The results are presented in tabular form.

Ethical considerations

The study was conducted with the approval of the Ethics Committee of the Protestant University in Congo (Ref: CEUPC0031).

Results

A total of 213 patients with type 2 diabetes took part in the study. Participants had an average age of 59.8 ± 11.1 years with extremes of 30 and 84 years, and 84 were male compared to 129 females. The majority of participants were married (75.1%), with low or average education level (70.9%) and unemployed (70.0%). The mean duration of diabetes was 4 years in 65.7% of patients, including frequent association with other morbidities, the first of which was hypertension (65.7%), and about a third of patients (34.3%) had a diabetes complication. Table 1 summarizes beliefs about the initiation to insulin therapy for all participants. Overall, the majority of participants totally disapproved of the items "If I have to inject insulin, it makes me feel like drug addicts" (68.5%), "I'm worry that people will know I have I have diabetes if I am on insulin treatment" (56.3%) and "Injecting insulin is embarrassing, I worry about being seen when I inject insulin" (54.0%). Just under half of patients approved the items "I have up-to date knowledge about diabetes management" (46.9%), "I can pay as close attention to my diet as insulin treatment requires" and "I may need to take a snack or reduce eating amount appropriately according" (48.8%). Less than half of the participants completely approved the items "Insulin can help control blood glucose and prevent complications" (43.7%) and "I am afraid of needle injections" (42.3%).

The multivariate logistic regression analysis retained as items showing a significant difference between diabetics with psychological insulin resistance compared to those without insulin resistance, the following: "I'm worry that people will know I have I have diabetes if I am on insulin treatment" (ORa: 3.44 (1.15-5.56), p: 0.000), "The injection of insulin is painful " (ORa: 4.65 (1.42-7) , 05), p: 0.00 3), "I am concerned about the need to monitor blood glucose at home" (OR: 3.55 (1.35-6.87), p: 0.011) and "My family will support me to inject insulin " (ORa: 5.43 (2.92-10.10), p: 0.000) (Table 3).

Discussion

Our study focused on beliefs developed by diabetics about insulin therapy and involved 213 patients followed in three diabetes management health facilities in Kinshasa; a psychometric test and the analyses showed that beliefs presenting a statistically significant difference are "I'm worry that people will know I have I have diabetes if I am on insulin treatment", "Injecting insulin is painful" , "I worry about needing to perform home blood glucose monitoring" and "My family will support me to inject insulin."

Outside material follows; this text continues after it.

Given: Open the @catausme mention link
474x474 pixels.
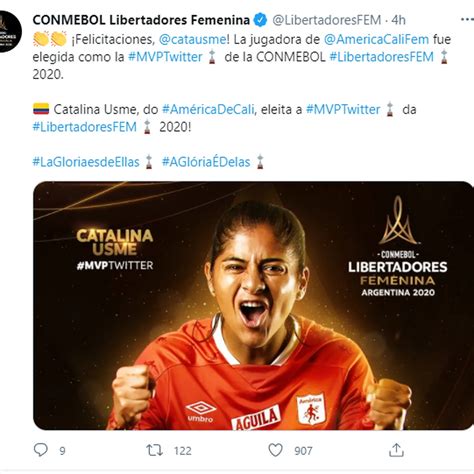Looking at the screenshot, I should click(192, 39).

Sufficiently highlighted in the literature [15] stigmatization appears as an important theme in explaining the reluctance of diabetic patients to start insulin in our environment; participants are afraid that taking insulin will reveal their diabetic status to relatives. Moreover, as pointed out by Shiu, et al. [16] the patient's entourage may express misunderstanding about the treatment and / or the nature of diabetes as a chronic disease. If elsewhere, the sight of syringes is related to drug addiction, the discovery of the patient’s diabetes can evoke from relatives talks of witchcraft or a bad spell as the basis of diabetes. Moreover, in agreement with Rubin and Peyrot [17] family members and friends consider patients differently; in our environment where diabetes is linked to complications and high mortality, diabetes is sometimes equated with a weak being whose death is near.

The assertion that injecting insulin is painful was linked to a significant difference between accepting and insulin-resistant patients; our data corroborate those of several authors [18-20]. According to Brod, et al. [15] the thought that the injection of insulin is painful is part of a larger framework called "fear of injections" where other components such as technical difficulties, fear to inflict pain, fear of self-injection, rejection of daily injections, and general anxiety or phobia of needles are found.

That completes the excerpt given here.